THE TASK: Write the records out again exactly as they read, dropping any picture they hold.

Source records:
--- START ---
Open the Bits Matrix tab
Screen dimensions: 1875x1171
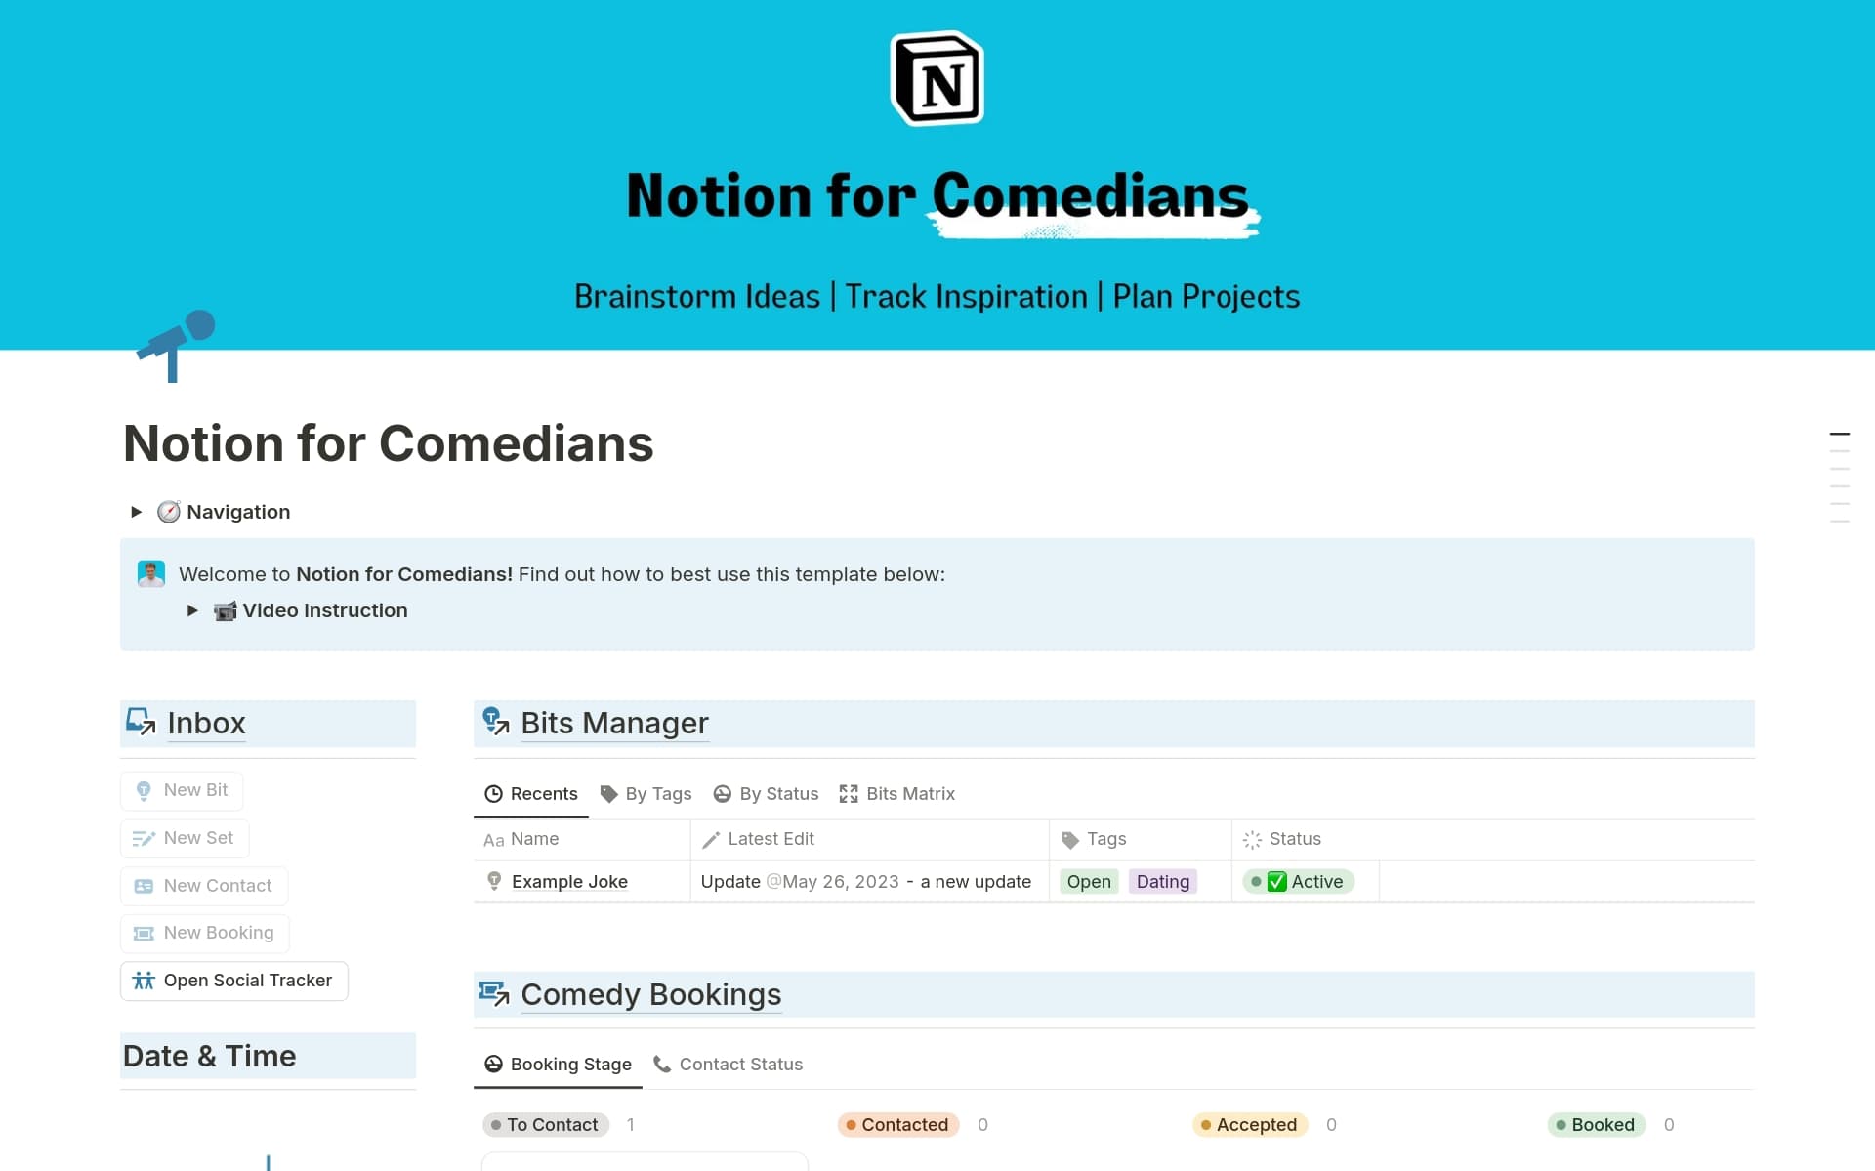pos(896,794)

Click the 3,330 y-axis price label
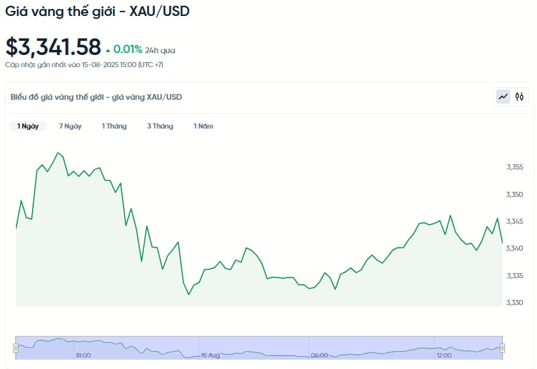click(515, 302)
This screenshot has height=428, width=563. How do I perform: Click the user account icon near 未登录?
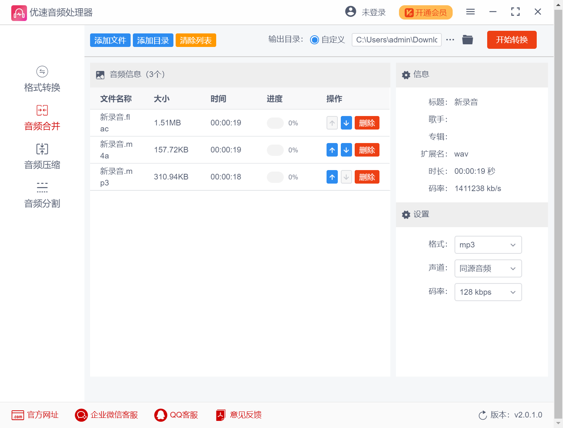tap(351, 12)
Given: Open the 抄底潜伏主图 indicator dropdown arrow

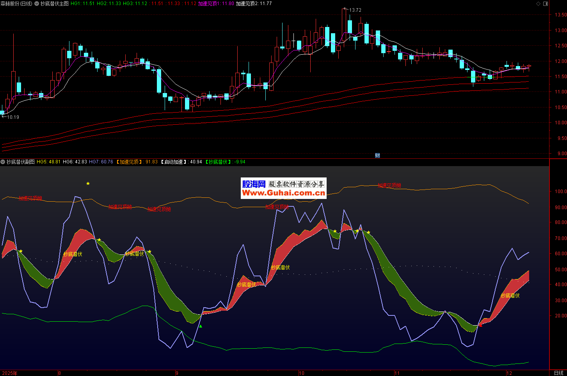Looking at the screenshot, I should click(37, 4).
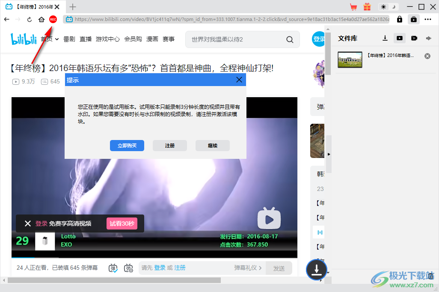This screenshot has height=292, width=439.
Task: Open the danmaku settings icon beside the input
Action: [128, 268]
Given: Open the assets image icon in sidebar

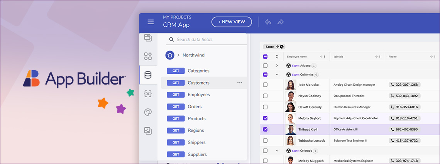Looking at the screenshot, I should [148, 130].
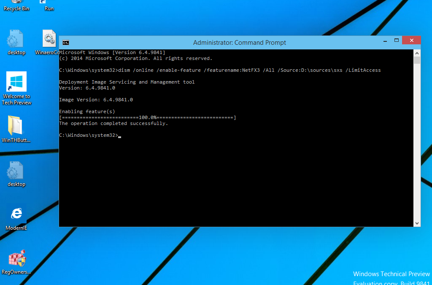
--- END ---
RESPONSE:
Open the Bits Matrix tab
Screen dimensions: 1875x1171
pos(896,794)

Click the 3,330 y-axis price label
click(515, 302)
This screenshot has height=428, width=563. How do I perform: Click the user account icon near 未登录?
tap(351, 12)
Given: Open the 抄底潜伏主图 indicator dropdown arrow

Looking at the screenshot, I should click(37, 4).
This screenshot has height=292, width=439.
Task: Open the danmaku settings icon beside the input
Action: [128, 268]
Given: Open the assets image icon in sidebar

Looking at the screenshot, I should [148, 130].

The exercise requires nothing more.